The selection criteria used to find projects above was sometimes used as an evaluation factor to support a project being critical. Values like download counts, or criticality score are generally in support of a project’s widespread or important use. We also knew to not consider an absence of these things as reasoning for a project to not be critical, for example a project not on GitHub wouldn't have a criticality score, but that would not be held against the project.
Generally in classes of software (ex: databases), we would set a high bar for ubiquitous use, and only include a top number of those types of projects. Another factor discussed was the exposure that project or type of software has in a typical software system. For example, an http server or load balancer is typically exposed directly to the internet, while a basic library may be separated by many layers from untrusted input.
Using a combination of supporting metrics, known widespread use, and system criticality the working group came to a consensus for each package to be considered critical or not.
Limitations of this Set: We used these things as initial input. It wasn’t a matter of considering it comprehensive, we just used different inputs to the best of our abilities within the time frame we worked with. We understand that many other factors can influence or determine a project’s criticality, and that our set would not be comprehensive.
Every method for identifying critical OSS projects has its strengths and weaknesses. We believe the combination of quantitative analysis, combined with human review by a group, is better than only applying one analysis approach. For example, a high criticality score tends to emphasize very busy projects; human review can remove projects that are busy but for whatever reason are less critical (e.g., because they are not widely depended on or because vulnerabilities in it are unlikely to cause significant harm). Also, some projects are very important yet not active; by using other measures (not just the OpenSSF criticality score) we can still identify them.
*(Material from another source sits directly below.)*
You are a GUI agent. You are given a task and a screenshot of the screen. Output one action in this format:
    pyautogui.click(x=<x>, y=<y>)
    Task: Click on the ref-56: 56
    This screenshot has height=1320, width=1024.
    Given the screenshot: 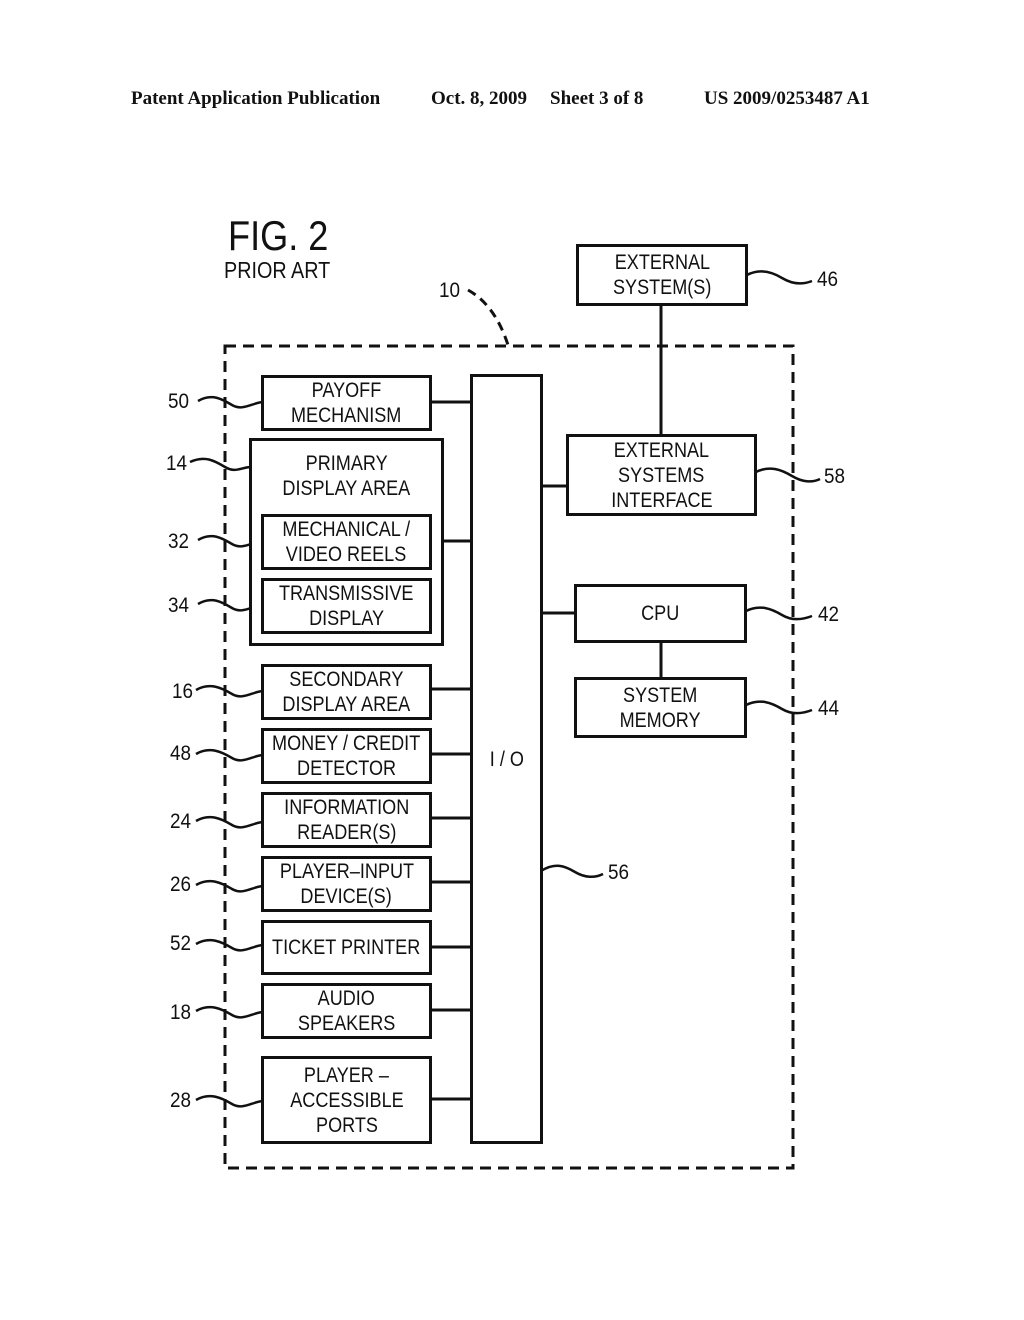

The set represents a snapshot in time and was based on the proposed projects and analysis at the time of creation. We have no doubt that other OSS projects will be added to the critical OSS projects list over time. There are millions of OSS projects; all are important to someone, and it is challenging to review those millions to find which ones are widely depended on. If you're interested in helping to do that, please join the working group.
The set gravitated to OSS projects related to server-side Internet functionality, not other regimes, such as embedded, edge, safety critical, life critical, financial, etc. that may utilize Open Source software. Those areas were not excluded intentionally, and would be welcome to be considered for inclusion in the set.
Being a set of only Open Source projects, only the OSI approved license version of a project was considered for inclusion when there were multiple versions of a project. For example, some projects have an Open Source licensed version and a parallel commercially licensed version. Although the non-OSI version might be widely used or “critical”, if the Open Source version was not widely used, the project would not be deemed critical.